Görev 1 =>
Kayıtlarda "How do I perform: Click the Sheffield" geçen satırdan "coord(135,358)" geçen satıra kadar (ikisi de dahil) olan satırları, "icon" ifadesini "symbol" ile değiştirip geri kalan her şeyi aynen bırakarak yeniden yazın.

Kaynak Metin =>
§
Zeynur Pehlivan; Beden Eğitimi Öğretmeni, Milli Hentbolcu, Antrenör, Hentbol Yazarı; Eğitim Uzmanı, Milli Hentbolcu Zeki Pehlivan'ın Eşi; Lise Öğrencisi, Milli Hentbolcu Doruk Pehlivan'ın Annesi
  • Kaliteli Hentbol : Seyirci

    Türkiye de ki U20 Avrupa Erkekler Hentbol Şampiyonası esnasında Talant Dujshebaev ve Heiner Brand’la sohbet etme şansına sahip olmuş, Heiner Brand’a ise bir çok sorunun ...

  • Bir Hentbol Maçına Bunun için Gitmelisiniz..

    Pek çok spor dalı bir birine benzer özellikleri ve becerileri içerir. Bu becerilerin üst düzeyde uygulandığı sportif özelliklerde bu branşın güzelliklerini ortaya çıkarır....

  • Siyah Final

    Herkes tahmin eder, Erkekler Hentbol Süper Liginde Beşiktaş’ın final oynayacağını. Ve bu nedenle gözler diğer finaliste çevrilir. ...

22 Aralık 2015 Salı

Daha çok yazmak isterdim ama..


Çok isterdim. Danimarka'da olup o havayı teneffüs etmeyi, sanat ve sporun birleşerek turnuvanın ayrı bir anlam kazandığı Dünya Şampiyonasında olmayı çok isterdim. Oraya gelen en iyi 24 kadın takımını yerinde görmeyi, o güzel maçların en azından finallerini seyretmeyi, o son saniye gollerini, yedi metrelere giden maçları, Polonya, Rusya,  Hollanda, Romanya, Fransa takımlarının verdiği muhteşem mücadeleyi,  Macaristan ve Sırbistan'ın aldığı sonuçları, İspanya ve Karadağ'lı sporcuların motivasyonsuz hallerini, her takımı alkışlamayı, şampiyonu tebrik etmeyi ve  o duygularla bunları yazmayı çok isterdim.
Türk spor dünyasının ilgilenmediği, hiçbir televizyon kanalının vermediği, kendi hentbolcularımızın bile izlemediği,  dünyanın en güzel sporlarından birisi olan hentbolu, artık kadınlarında erkekler kadar mükemmel oynamaya başladığını herkese duyurmak isterdim. 
Yapamadım. 
Ama, denedim. 
"Yazı yazmak için orada bulunmak lazım" dedim.  Olmadı. 
Ehf, İhf 'ye "Beni de alın Dünya Şampiyonası kadrosuna" diye yazdım  Yine olmadı. 
Ama denedim.
§
Girdi Kayıtları =>
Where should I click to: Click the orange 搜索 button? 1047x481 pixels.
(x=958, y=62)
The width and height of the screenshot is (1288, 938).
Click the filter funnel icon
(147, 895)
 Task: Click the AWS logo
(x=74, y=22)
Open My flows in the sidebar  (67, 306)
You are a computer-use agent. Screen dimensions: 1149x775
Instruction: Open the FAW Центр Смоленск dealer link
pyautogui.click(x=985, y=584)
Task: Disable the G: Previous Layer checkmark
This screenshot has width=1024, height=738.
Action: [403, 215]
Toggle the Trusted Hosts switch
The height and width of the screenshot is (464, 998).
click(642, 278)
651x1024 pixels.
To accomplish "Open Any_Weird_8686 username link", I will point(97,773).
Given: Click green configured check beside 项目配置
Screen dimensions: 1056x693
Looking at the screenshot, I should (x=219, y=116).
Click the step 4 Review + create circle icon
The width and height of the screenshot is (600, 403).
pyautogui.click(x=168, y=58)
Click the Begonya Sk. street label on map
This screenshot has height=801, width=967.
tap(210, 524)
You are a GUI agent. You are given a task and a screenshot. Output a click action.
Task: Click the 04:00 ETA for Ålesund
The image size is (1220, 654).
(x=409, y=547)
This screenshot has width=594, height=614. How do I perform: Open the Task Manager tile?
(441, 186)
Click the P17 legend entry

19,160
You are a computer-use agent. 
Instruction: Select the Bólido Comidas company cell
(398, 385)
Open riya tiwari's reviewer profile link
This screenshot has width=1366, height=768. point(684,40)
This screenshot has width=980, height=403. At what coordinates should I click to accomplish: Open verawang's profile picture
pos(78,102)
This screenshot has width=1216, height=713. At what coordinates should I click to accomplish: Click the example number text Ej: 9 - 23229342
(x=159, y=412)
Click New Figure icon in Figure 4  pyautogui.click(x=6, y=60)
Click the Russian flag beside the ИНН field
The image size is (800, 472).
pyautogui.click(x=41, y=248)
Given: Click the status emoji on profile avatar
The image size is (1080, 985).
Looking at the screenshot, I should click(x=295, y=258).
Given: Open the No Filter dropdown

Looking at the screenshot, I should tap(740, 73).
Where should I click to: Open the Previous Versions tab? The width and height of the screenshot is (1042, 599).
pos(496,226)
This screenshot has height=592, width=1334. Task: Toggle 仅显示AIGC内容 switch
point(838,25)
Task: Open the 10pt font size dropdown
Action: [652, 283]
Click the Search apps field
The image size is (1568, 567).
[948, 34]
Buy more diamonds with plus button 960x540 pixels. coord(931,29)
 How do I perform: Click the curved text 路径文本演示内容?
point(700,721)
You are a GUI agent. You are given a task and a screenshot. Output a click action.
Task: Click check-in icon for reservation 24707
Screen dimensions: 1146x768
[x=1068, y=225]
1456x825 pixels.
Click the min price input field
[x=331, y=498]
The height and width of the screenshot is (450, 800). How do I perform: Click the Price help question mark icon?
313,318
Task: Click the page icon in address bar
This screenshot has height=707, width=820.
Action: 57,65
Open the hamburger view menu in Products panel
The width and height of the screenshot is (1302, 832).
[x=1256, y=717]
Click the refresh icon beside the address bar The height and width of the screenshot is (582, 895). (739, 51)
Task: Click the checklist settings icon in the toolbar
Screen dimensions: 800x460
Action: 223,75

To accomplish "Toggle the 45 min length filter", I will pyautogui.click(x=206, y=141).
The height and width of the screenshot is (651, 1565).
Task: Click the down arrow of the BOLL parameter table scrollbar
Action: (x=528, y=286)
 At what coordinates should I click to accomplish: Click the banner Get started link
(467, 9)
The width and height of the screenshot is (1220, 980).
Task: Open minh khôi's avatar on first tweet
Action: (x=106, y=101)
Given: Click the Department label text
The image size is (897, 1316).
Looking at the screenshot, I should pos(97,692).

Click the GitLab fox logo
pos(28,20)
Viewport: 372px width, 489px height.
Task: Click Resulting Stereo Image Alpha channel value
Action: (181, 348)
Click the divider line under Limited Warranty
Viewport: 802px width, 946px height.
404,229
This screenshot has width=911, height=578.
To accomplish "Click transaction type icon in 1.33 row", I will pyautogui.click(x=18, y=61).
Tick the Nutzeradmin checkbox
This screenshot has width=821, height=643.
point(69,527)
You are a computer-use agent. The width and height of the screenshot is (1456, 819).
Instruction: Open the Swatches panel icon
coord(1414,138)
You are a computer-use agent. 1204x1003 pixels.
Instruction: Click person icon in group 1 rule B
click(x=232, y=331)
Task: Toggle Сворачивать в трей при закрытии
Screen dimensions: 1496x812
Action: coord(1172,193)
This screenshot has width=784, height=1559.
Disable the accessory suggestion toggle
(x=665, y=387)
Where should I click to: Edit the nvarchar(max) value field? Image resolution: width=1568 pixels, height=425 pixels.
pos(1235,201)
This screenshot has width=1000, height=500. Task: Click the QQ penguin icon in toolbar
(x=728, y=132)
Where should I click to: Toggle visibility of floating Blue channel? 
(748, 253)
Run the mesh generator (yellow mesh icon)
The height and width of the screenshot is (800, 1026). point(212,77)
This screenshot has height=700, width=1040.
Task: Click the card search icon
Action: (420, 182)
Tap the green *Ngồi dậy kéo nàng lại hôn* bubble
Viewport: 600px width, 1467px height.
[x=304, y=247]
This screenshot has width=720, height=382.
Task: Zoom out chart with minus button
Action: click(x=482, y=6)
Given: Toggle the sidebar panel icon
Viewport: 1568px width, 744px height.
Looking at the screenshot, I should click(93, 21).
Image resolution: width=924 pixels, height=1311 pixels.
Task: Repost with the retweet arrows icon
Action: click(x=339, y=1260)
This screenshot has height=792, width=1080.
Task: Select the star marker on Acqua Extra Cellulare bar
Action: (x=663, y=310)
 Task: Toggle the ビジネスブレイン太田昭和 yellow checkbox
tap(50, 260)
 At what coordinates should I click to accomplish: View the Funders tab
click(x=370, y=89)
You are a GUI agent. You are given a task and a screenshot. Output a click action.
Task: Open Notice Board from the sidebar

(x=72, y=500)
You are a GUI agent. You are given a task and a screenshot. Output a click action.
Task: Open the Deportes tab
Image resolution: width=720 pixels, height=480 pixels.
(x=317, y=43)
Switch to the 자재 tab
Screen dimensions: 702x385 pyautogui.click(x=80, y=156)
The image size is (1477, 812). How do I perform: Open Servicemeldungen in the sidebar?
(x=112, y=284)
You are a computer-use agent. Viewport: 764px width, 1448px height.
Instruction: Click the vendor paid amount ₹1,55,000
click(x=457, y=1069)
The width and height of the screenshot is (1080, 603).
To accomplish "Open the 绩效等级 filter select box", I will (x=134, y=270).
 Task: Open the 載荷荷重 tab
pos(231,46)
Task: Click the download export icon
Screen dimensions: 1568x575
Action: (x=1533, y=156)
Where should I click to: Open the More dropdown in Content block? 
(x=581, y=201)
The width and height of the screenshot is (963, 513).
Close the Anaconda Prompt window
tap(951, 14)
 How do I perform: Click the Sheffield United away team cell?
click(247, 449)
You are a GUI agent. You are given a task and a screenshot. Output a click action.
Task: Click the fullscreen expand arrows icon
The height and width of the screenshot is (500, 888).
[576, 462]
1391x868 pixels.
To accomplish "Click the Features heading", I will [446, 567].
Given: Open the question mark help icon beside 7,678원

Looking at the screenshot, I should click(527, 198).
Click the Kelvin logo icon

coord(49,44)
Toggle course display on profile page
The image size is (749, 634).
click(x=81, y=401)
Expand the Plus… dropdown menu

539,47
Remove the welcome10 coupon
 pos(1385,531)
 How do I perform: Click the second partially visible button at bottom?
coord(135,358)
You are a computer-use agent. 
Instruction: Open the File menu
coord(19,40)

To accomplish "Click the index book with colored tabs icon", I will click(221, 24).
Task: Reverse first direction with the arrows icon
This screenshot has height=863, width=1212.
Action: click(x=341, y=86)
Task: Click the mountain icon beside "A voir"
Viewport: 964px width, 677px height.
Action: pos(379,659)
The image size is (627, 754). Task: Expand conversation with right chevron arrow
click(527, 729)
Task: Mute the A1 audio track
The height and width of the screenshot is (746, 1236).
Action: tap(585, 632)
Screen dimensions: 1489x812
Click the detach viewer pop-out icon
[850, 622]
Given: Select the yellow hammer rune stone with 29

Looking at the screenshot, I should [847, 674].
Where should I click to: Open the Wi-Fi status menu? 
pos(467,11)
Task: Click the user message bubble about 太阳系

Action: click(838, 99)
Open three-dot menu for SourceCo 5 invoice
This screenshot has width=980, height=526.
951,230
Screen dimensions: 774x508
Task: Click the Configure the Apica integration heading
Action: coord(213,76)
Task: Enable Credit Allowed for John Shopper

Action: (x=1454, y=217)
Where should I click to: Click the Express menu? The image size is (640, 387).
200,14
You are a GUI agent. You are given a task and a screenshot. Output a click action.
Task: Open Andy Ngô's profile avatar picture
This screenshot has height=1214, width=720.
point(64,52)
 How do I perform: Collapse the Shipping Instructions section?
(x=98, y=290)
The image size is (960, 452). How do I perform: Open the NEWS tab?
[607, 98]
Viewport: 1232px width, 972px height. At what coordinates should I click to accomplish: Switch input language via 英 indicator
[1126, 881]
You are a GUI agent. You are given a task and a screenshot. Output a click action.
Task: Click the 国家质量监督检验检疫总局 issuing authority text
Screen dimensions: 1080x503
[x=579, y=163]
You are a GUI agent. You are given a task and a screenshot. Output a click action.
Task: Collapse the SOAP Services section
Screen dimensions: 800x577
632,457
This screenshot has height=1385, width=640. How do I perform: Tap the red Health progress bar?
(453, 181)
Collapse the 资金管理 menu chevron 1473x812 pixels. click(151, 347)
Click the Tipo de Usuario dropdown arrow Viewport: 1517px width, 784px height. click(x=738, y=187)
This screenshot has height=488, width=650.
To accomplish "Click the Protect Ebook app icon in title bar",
§
Görev 2 =>
Hentbol yazısına göre aşağıdaki soruları yanıtlayın.
(a) Yazının tarihi nedir?
(b) Dünya Şampiyonasına kaç kadın takımı gelmiştir?
(c) Yazar, Dünya Şampiyonası kadrosuna alınmak için kimlere yazmıştır?

Alıştırma Çözümü 1 =>
 How do I perform: Click the Sheffield United away team cell?
click(247, 449)
You are a GUI agent. You are given a task and a screenshot. Output a click action.
Task: Click the fullscreen expand arrows symbol
The height and width of the screenshot is (500, 888).
[576, 462]
1391x868 pixels.
To accomplish "Click the Features heading", I will [446, 567].
Given: Open the question mark help symbol beside 7,678원

Looking at the screenshot, I should click(527, 198).
Click the Kelvin logo symbol

coord(49,44)
Toggle course display on profile page
The image size is (749, 634).
click(x=81, y=401)
Expand the Plus… dropdown menu

539,47
Remove the welcome10 coupon
 pos(1385,531)
 How do I perform: Click the second partially visible button at bottom?
coord(135,358)

Alıştırma Çözümü 2 =>
(a) 22 Aralık 2015 Salı
(b) 24
(c) Ehf ve İhf'ye